TASK INSTRUCTIONS
Every entry must be given again exactly as it is written.

:::

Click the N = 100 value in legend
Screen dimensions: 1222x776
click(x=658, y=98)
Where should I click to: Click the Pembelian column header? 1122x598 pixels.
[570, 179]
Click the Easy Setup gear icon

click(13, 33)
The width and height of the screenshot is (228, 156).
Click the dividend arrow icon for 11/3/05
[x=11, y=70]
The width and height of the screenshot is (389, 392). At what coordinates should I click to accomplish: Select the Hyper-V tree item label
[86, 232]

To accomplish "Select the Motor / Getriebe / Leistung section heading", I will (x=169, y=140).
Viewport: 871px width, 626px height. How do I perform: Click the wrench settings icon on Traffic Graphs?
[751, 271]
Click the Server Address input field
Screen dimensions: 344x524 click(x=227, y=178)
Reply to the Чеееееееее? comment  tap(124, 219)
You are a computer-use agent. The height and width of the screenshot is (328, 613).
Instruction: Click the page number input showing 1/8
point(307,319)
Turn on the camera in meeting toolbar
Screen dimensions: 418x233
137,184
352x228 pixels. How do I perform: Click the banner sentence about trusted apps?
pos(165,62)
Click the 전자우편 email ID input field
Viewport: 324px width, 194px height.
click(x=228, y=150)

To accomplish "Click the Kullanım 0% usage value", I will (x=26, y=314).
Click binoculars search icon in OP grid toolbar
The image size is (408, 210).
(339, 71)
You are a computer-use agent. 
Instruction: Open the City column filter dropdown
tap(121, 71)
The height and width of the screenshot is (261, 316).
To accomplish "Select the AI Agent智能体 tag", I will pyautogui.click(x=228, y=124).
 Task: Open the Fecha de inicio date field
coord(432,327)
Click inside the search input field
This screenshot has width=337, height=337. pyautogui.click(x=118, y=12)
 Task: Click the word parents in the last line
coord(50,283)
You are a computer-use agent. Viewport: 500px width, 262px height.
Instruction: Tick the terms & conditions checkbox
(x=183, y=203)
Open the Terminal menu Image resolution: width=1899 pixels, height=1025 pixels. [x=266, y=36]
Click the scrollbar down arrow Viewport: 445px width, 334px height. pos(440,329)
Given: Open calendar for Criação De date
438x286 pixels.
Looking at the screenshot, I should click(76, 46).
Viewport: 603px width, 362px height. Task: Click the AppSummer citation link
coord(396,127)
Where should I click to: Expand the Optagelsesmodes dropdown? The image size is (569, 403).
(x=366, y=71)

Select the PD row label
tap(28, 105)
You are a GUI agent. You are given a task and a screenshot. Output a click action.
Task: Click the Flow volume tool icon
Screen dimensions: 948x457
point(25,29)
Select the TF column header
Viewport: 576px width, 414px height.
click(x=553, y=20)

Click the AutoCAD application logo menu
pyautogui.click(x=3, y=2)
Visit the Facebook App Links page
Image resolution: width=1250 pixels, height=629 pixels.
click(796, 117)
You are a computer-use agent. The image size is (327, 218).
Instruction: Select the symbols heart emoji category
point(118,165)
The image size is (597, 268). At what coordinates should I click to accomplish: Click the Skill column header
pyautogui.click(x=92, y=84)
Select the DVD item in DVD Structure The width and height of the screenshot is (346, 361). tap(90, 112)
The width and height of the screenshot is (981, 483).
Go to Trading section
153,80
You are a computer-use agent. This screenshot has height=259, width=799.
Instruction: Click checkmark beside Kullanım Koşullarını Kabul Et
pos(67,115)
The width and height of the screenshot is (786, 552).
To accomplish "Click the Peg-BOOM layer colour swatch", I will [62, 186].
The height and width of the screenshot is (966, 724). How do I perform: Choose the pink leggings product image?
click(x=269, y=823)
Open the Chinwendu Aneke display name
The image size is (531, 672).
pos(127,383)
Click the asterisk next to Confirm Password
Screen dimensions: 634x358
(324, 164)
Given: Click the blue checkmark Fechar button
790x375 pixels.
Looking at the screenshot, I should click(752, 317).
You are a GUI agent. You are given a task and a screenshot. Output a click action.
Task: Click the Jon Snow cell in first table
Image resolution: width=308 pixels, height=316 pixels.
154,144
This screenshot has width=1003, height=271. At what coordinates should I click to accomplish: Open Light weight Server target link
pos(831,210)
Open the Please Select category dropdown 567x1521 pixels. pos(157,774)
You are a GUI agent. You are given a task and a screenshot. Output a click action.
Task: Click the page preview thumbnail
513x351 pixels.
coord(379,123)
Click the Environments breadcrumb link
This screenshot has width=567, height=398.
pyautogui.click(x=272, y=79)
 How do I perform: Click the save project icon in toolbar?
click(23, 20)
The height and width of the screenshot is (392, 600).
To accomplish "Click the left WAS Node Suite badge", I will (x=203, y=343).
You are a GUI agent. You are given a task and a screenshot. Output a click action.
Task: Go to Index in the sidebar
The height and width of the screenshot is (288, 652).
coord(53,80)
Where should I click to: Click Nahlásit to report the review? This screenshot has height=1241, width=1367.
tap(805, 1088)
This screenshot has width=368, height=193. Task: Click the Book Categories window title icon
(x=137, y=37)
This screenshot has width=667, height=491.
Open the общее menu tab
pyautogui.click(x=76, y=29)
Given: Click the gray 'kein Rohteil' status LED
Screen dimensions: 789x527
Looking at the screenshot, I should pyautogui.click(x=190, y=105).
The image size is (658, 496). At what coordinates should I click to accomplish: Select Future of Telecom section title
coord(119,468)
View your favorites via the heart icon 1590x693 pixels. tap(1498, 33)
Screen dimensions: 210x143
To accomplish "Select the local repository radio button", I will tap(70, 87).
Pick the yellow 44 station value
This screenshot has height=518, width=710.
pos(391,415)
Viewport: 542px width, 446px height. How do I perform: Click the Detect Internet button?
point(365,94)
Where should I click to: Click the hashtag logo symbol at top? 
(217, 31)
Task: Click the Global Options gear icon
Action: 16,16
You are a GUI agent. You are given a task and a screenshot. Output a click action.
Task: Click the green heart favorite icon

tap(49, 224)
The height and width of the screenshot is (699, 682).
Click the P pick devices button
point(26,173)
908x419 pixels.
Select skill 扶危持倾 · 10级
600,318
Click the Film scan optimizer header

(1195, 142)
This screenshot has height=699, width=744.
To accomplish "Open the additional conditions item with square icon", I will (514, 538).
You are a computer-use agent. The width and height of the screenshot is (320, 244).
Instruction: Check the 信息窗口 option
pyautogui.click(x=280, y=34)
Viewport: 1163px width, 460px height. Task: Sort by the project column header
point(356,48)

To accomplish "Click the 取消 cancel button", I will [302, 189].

:::

OUTPUT
Click the N = 100 value in legend
Screen dimensions: 1222x776
click(x=658, y=98)
Where should I click to: Click the Pembelian column header? 1122x598 pixels.
[570, 179]
Click the Easy Setup gear icon

click(13, 33)
The width and height of the screenshot is (228, 156).
Click the dividend arrow icon for 11/3/05
[x=11, y=70]
The width and height of the screenshot is (389, 392). At what coordinates should I click to accomplish: Select the Hyper-V tree item label
[86, 232]

To accomplish "Select the Motor / Getriebe / Leistung section heading", I will (x=169, y=140).
Viewport: 871px width, 626px height. How do I perform: Click the wrench settings icon on Traffic Graphs?
[751, 271]
Click the Server Address input field
Screen dimensions: 344x524 click(x=227, y=178)
Reply to the Чеееееееее? comment  tap(124, 219)
You are a computer-use agent. The height and width of the screenshot is (328, 613).
Instruction: Click the page number input showing 1/8
point(307,319)
Turn on the camera in meeting toolbar
Screen dimensions: 418x233
137,184
352x228 pixels. How do I perform: Click the banner sentence about trusted apps?
pos(165,62)
Click the 전자우편 email ID input field
Viewport: 324px width, 194px height.
click(x=228, y=150)

To accomplish "Click the Kullanım 0% usage value", I will (x=26, y=314).
Click binoculars search icon in OP grid toolbar
The image size is (408, 210).
(339, 71)
You are a computer-use agent. 
Instruction: Open the City column filter dropdown
tap(121, 71)
The height and width of the screenshot is (261, 316).
To accomplish "Select the AI Agent智能体 tag", I will pyautogui.click(x=228, y=124).
 Task: Open the Fecha de inicio date field
coord(432,327)
Click inside the search input field
This screenshot has width=337, height=337. pyautogui.click(x=118, y=12)
 Task: Click the word parents in the last line
coord(50,283)
You are a computer-use agent. Viewport: 500px width, 262px height.
Instruction: Tick the terms & conditions checkbox
(x=183, y=203)
Open the Terminal menu Image resolution: width=1899 pixels, height=1025 pixels. [x=266, y=36]
Click the scrollbar down arrow Viewport: 445px width, 334px height. pos(440,329)
Given: Open calendar for Criação De date
438x286 pixels.
Looking at the screenshot, I should click(76, 46).
Viewport: 603px width, 362px height. Task: Click the AppSummer citation link
coord(396,127)
Where should I click to: Expand the Optagelsesmodes dropdown? The image size is (569, 403).
(x=366, y=71)

Select the PD row label
tap(28, 105)
You are a GUI agent. You are given a task and a screenshot. Output a click action.
Task: Click the Flow volume tool icon
Screen dimensions: 948x457
point(25,29)
Select the TF column header
Viewport: 576px width, 414px height.
click(x=553, y=20)

Click the AutoCAD application logo menu
pyautogui.click(x=3, y=2)
Visit the Facebook App Links page
Image resolution: width=1250 pixels, height=629 pixels.
click(796, 117)
You are a computer-use agent. The image size is (327, 218).
Instruction: Select the symbols heart emoji category
point(118,165)
The image size is (597, 268). At what coordinates should I click to accomplish: Click the Skill column header
pyautogui.click(x=92, y=84)
Select the DVD item in DVD Structure The width and height of the screenshot is (346, 361). tap(90, 112)
The width and height of the screenshot is (981, 483).
Go to Trading section
153,80
You are a computer-use agent. This screenshot has height=259, width=799.
Instruction: Click checkmark beside Kullanım Koşullarını Kabul Et
pos(67,115)
The width and height of the screenshot is (786, 552).
To accomplish "Click the Peg-BOOM layer colour swatch", I will [62, 186].
The height and width of the screenshot is (966, 724). How do I perform: Choose the pink leggings product image?
click(x=269, y=823)
Open the Chinwendu Aneke display name
The image size is (531, 672).
pos(127,383)
Click the asterisk next to Confirm Password
Screen dimensions: 634x358
(324, 164)
Given: Click the blue checkmark Fechar button
790x375 pixels.
Looking at the screenshot, I should click(752, 317).
You are a GUI agent. You are given a task and a screenshot. Output a click action.
Task: Click the Jon Snow cell in first table
Image resolution: width=308 pixels, height=316 pixels.
154,144
This screenshot has width=1003, height=271. At what coordinates should I click to accomplish: Open Light weight Server target link
pos(831,210)
Open the Please Select category dropdown 567x1521 pixels. pos(157,774)
You are a GUI agent. You are given a task and a screenshot. Output a click action.
Task: Click the page preview thumbnail
513x351 pixels.
coord(379,123)
Click the Environments breadcrumb link
This screenshot has width=567, height=398.
pyautogui.click(x=272, y=79)
 How do I perform: Click the save project icon in toolbar?
click(23, 20)
The height and width of the screenshot is (392, 600).
To accomplish "Click the left WAS Node Suite badge", I will (x=203, y=343).
You are a GUI agent. You are given a task and a screenshot. Output a click action.
Task: Go to Index in the sidebar
The height and width of the screenshot is (288, 652).
coord(53,80)
Where should I click to: Click Nahlásit to report the review? This screenshot has height=1241, width=1367.
tap(805, 1088)
This screenshot has width=368, height=193. Task: Click the Book Categories window title icon
(x=137, y=37)
This screenshot has width=667, height=491.
Open the общее menu tab
pyautogui.click(x=76, y=29)
Given: Click the gray 'kein Rohteil' status LED
Screen dimensions: 789x527
Looking at the screenshot, I should pyautogui.click(x=190, y=105).
The image size is (658, 496). At what coordinates should I click to accomplish: Select Future of Telecom section title
coord(119,468)
View your favorites via the heart icon 1590x693 pixels. tap(1498, 33)
Screen dimensions: 210x143
To accomplish "Select the local repository radio button", I will tap(70, 87).
Pick the yellow 44 station value
This screenshot has height=518, width=710.
pos(391,415)
Viewport: 542px width, 446px height. How do I perform: Click the Detect Internet button?
point(365,94)
Where should I click to: Click the hashtag logo symbol at top? 
(217, 31)
Task: Click the Global Options gear icon
Action: 16,16
You are a GUI agent. You are given a task and a screenshot. Output a click action.
Task: Click the green heart favorite icon

tap(49, 224)
The height and width of the screenshot is (699, 682).
Click the P pick devices button
point(26,173)
908x419 pixels.
Select skill 扶危持倾 · 10级
600,318
Click the Film scan optimizer header

(1195, 142)
This screenshot has height=699, width=744.
To accomplish "Open the additional conditions item with square icon", I will (514, 538).
You are a computer-use agent. The width and height of the screenshot is (320, 244).
Instruction: Check the 信息窗口 option
pyautogui.click(x=280, y=34)
Viewport: 1163px width, 460px height. Task: Sort by the project column header
point(356,48)

To accomplish "Click the 取消 cancel button", I will [302, 189].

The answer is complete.